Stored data
===============

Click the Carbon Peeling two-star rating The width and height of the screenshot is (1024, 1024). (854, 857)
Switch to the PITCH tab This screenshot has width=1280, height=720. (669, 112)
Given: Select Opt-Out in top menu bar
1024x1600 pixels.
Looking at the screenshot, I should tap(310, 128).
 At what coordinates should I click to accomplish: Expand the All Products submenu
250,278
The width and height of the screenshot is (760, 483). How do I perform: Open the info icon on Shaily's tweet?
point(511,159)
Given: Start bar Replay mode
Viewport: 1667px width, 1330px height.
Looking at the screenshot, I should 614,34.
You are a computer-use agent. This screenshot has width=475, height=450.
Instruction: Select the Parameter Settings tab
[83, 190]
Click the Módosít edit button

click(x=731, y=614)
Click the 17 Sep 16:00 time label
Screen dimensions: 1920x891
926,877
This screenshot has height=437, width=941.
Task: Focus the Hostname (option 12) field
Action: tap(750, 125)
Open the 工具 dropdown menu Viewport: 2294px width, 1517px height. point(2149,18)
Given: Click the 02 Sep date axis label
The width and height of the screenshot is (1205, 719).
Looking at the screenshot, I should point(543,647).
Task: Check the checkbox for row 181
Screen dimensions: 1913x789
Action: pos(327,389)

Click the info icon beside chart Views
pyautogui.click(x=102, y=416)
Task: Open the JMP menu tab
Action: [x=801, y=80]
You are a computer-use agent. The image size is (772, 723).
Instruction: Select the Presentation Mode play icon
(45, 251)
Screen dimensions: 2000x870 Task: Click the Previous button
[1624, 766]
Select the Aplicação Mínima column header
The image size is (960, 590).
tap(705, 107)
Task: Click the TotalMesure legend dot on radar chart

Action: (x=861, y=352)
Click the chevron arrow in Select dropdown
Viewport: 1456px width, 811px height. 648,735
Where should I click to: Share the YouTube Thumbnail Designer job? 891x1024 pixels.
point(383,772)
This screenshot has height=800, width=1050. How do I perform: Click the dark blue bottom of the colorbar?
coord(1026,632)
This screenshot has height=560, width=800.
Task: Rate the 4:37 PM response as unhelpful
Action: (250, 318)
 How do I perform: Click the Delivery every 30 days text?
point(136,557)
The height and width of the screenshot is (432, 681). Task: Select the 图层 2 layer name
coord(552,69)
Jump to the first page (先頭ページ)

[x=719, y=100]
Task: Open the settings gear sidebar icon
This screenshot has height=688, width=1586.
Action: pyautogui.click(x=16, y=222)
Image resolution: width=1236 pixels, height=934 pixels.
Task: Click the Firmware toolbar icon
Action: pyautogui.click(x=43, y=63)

===============

◆ Work request
Each record must be returned in full and exactly.

◆ Solved problem
Click the Carbon Peeling two-star rating The width and height of the screenshot is (1024, 1024). (854, 857)
Switch to the PITCH tab This screenshot has width=1280, height=720. (669, 112)
Given: Select Opt-Out in top menu bar
1024x1600 pixels.
Looking at the screenshot, I should tap(310, 128).
 At what coordinates should I click to accomplish: Expand the All Products submenu
250,278
The width and height of the screenshot is (760, 483). How do I perform: Open the info icon on Shaily's tweet?
point(511,159)
Given: Start bar Replay mode
Viewport: 1667px width, 1330px height.
Looking at the screenshot, I should 614,34.
You are a computer-use agent. This screenshot has width=475, height=450.
Instruction: Select the Parameter Settings tab
[83, 190]
Click the Módosít edit button

click(x=731, y=614)
Click the 17 Sep 16:00 time label
Screen dimensions: 1920x891
926,877
This screenshot has height=437, width=941.
Task: Focus the Hostname (option 12) field
Action: tap(750, 125)
Open the 工具 dropdown menu Viewport: 2294px width, 1517px height. point(2149,18)
Given: Click the 02 Sep date axis label
The width and height of the screenshot is (1205, 719).
Looking at the screenshot, I should point(543,647).
Task: Check the checkbox for row 181
Screen dimensions: 1913x789
Action: pos(327,389)

Click the info icon beside chart Views
pyautogui.click(x=102, y=416)
Task: Open the JMP menu tab
Action: [x=801, y=80]
You are a computer-use agent. The image size is (772, 723).
Instruction: Select the Presentation Mode play icon
(45, 251)
Screen dimensions: 2000x870 Task: Click the Previous button
[1624, 766]
Select the Aplicação Mínima column header
The image size is (960, 590).
tap(705, 107)
Task: Click the TotalMesure legend dot on radar chart

Action: (x=861, y=352)
Click the chevron arrow in Select dropdown
Viewport: 1456px width, 811px height. 648,735
Where should I click to: Share the YouTube Thumbnail Designer job? 891x1024 pixels.
point(383,772)
This screenshot has height=800, width=1050. How do I perform: Click the dark blue bottom of the colorbar?
coord(1026,632)
This screenshot has height=560, width=800.
Task: Rate the 4:37 PM response as unhelpful
Action: (250, 318)
 How do I perform: Click the Delivery every 30 days text?
point(136,557)
The height and width of the screenshot is (432, 681). Task: Select the 图层 2 layer name
coord(552,69)
Jump to the first page (先頭ページ)

[x=719, y=100]
Task: Open the settings gear sidebar icon
This screenshot has height=688, width=1586.
Action: pyautogui.click(x=16, y=222)
Image resolution: width=1236 pixels, height=934 pixels.
Task: Click the Firmware toolbar icon
Action: pyautogui.click(x=43, y=63)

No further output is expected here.